Dans une interview accordée à la BBC, le président de Cardiff Mehmet Dalman confirme qu'il ne compte pas payer le transfert d'Emiliano Sala pour le moment. Et cela à cause de plusieurs « anomalies » selon lui.

La semaine dernière, le club de Cardiff a annoncé avoir gelé le paiement de 17 M€ dû au FC Nantes pour le transfert d'Emiliano Sala. Le club gallois voulait d'abord que toute la lumière soit faite sur cette disparition. Depuis, le corps du joueur a été retrouvé et identifié. Le transfert de l'attaquant argentin a été officialisé le 19 janvier, soit deux jours avant sa disparition en avion au-dessus de la Manche. Pourtant, pour l'instant, Nantes n'a pas reçu l'indemnité demandée et a donc menacé Cardiff d'actions en justice. « Ils ont demandé l'argentin qui selon eux leur est dû. Ils ont entamé une procédure pour cela », a confirmé le président du club gallois, Mehmet Dalman, dans un entretien accordé à la BBC. Le président de Cardiff City assure qu'il versera l'argent demandé par Nantes si toutes les « interrogations » sont levées.

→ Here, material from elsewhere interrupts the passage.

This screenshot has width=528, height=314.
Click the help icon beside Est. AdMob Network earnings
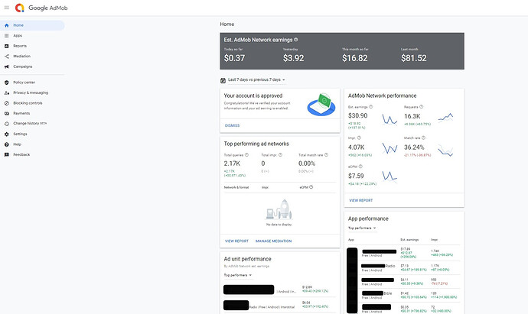(x=296, y=39)
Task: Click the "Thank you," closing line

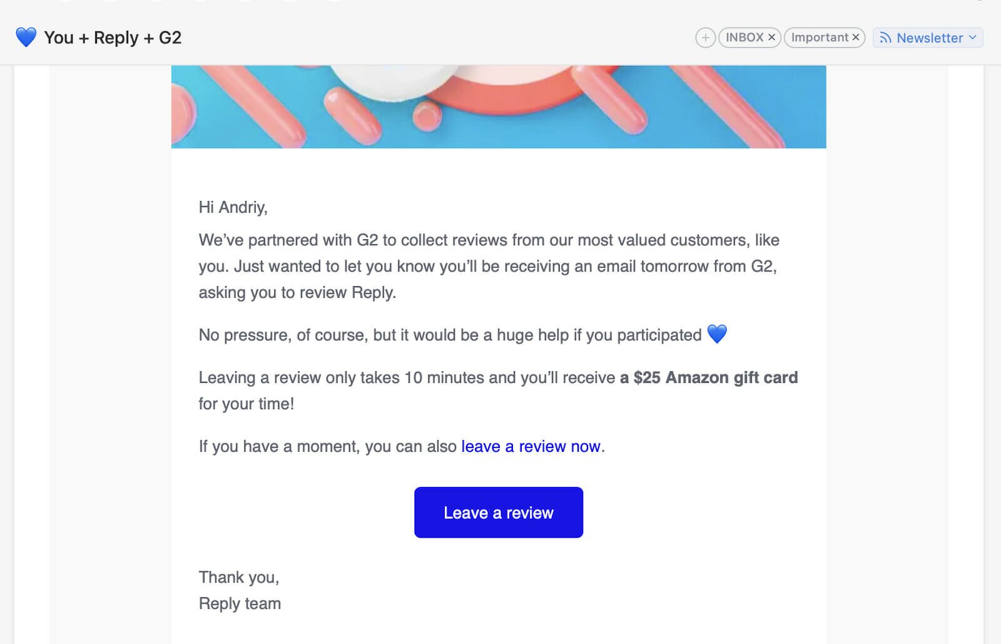Action: (x=238, y=577)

Cardiff mène sa petite enquête

« Évidemment que nous les paierons si nous sommes contractuellement obligés de le faire. Nous sommes un club respectable. Mais si nous ne le sommes pas, et certaines anomalies vont dans ce sens, vous pouvez vous attendre à ce qu'en tant que président et garant des intérêts du club, j'étudie la question », prévient Mehmet Dalman, qui n'exclut pas un arrangement « à l'amiable » avec le président Waldemar Kita. Pour lever tous les doutes dont il parle, Mehmet Dalman assure que ses équipes mènent actuellement des investigations. « Nous sommes toujours en train de collecter des informations. Quand nous en aurons suffisamment, je suis persuadé que nous nous assiérons autour d'une table avec Nantes et que nous irons de l'avant. Ce que nous voulons dire, comprenez-le s'il vous plait, c'est qu'il y a beaucoup d'interrogations qui méritent d'être levées, et c'est ce que nous cherchons à faire », conclut-il. Des déclarations qui risquent de ne pas plaire du côté de Nantes, où la décision de geler le paiement des 17 M€ a été accueilli très froidement la semaine dernière.